日常的なルーチンワークを自動化することで、社員の多くが本来注力するべき業務に集中できるようになります。
面倒な業務がなくなることで、社員のストレス解消につながり、モチベーションも向上させられるでしょう。
また、残業時間の削減や作業ミスを減らすことで、ワークライフバランスの改善にもつながります。
RPA導入の注意点とデメリット

RPA導入の注意点とデメリットは、以下のとおりです。
メリットばかりではなく、デメリットも確認し、RPAを導入するべきかどうかよく検討するようにしましょう。
初期設計や業務の整理に時間がかかる
RPAは業務効率化を実現する際、事前に現行業務の可視化と整理をおこなう必要があります。
効率化を目的にRPAを導入するにもかかわらず、現場の業務フローが属人化・煩雑化している場合は、自動化する箇所の検討に時間を要するでしょう。
たとえば、日報作成業務を自動化したい場合でも、「誰が・どのタイミングで・どの形式で」入力しているのかが明確になっていなければ、設計自体が進みません。
RPAは初期設計が非常に重要なため、対象業務のフローを文書化するなど、事前準備を徹底しておこなうようにしましょう。
対象業務の選定を間違えると効果がでにくい
RPAは自動化に適していない業務を選ぶと、十分な効果が得られなくなる点に注意が必要です。

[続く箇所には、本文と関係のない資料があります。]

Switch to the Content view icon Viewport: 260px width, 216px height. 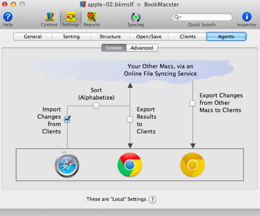tap(49, 17)
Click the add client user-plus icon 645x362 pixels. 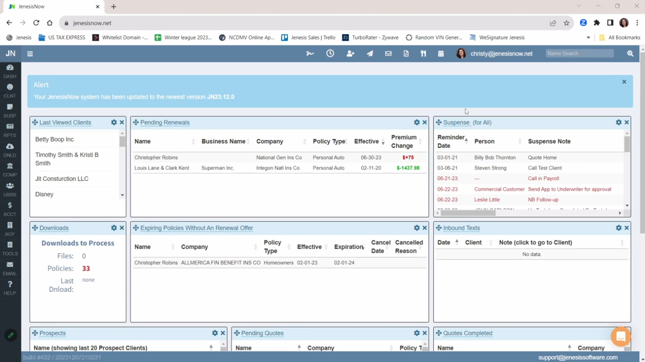point(350,53)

RPAに向いていない業務の特徴は、以下のとおりです。
- 毎回内容が異なり、判断や創意工夫が求められる
- イレギュラー処理が頻発する
- 対象データの形式が一定でなく、処理が安定しない
- 頻度が極端に少なく、自動化の恩恵が小さい
たとえば、顧客からの問い合わせに対するメール返信業務は、一見ルーチンにも見えますが、内容ごとに対応が異なり、定型化が難しいためRPAには不向きです。

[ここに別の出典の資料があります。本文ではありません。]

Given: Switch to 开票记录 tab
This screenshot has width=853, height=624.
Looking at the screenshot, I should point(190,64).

一方で、請求書の発行やデータの転記、定例レポートの作成などは、ルール化しやすく自動化に適しています。
導入時には「何を自動化するか」をよく確認したうえで、RPAの導入が適しているか判断するようにしましょう。
ITリテラシーや運用体制の整備が必要
RPAツールの多くはノーコードで使えるとはいえ、導入後の運用には一定のITリテラシーと体制づくりが不可欠です。
現場で活用する場合は、使用者のリテラシーが低いとうまく活用できずに、RPAの効果が十分に得られない可能性が高くなります。
導入後の運用を安定させるためには、障害発生時のヘルプデスク体制を築いたり、ユーザー教育やマニュアル整備したりするなどの対策が重要です。
RPA導入の進め方|3ステップで効率化を成功させる方法

ここでは、RPA導入の進め方を3ステップで解説します。
対象業務の洗い出しと導入体制の準備が重要
RPAを導入する際は、自動化する業務の棚卸しと導入体制の準備が必要です。
まずは、業務の棚卸しをおこない、「定型的で繰り返しが多く、ルールが明確な業務」を洗い出します。
現場の担当者へのヒアリングや、作業時間の可視化を通じて、優先順位を決定しましょう。
優先準備が確定したら、次のように導入体制の構築をおこないましょう。
- プロジェクトリーダー
- 開発担当者
- ITサポート …etc
業務フローに合わせた設計とツール選定が鍵
対象業務が決まったら、次は「どのように自動化するか」を設計するフェーズに進みます。
重要なのは、既存の業務フローを正確に把握し、適したRPAツールと処理手順を選定することです。
たとえば、「注文内容をメールから抽出してExcelに転記し、在庫システムに登録する」といった一連の作業は、業務フローの中でどの操作がどのシステムで行われているのかを細かく分解し、それぞれに対応した動作を設計する必要があります。
また、使用するRPAツールの選定も以下のようなポイントを意識しておこないましょう。
- 対象業務に対して処理スピード・正確性が十分か
- 自社内にノーコード・ローコードツールで操作できる人材がいるか
たとえば、非IT人材が多い企業では、直感的な操作が可能なツール(例:Power Automate、UiPath StudioXなど)を選ぶと定着しやすくなります。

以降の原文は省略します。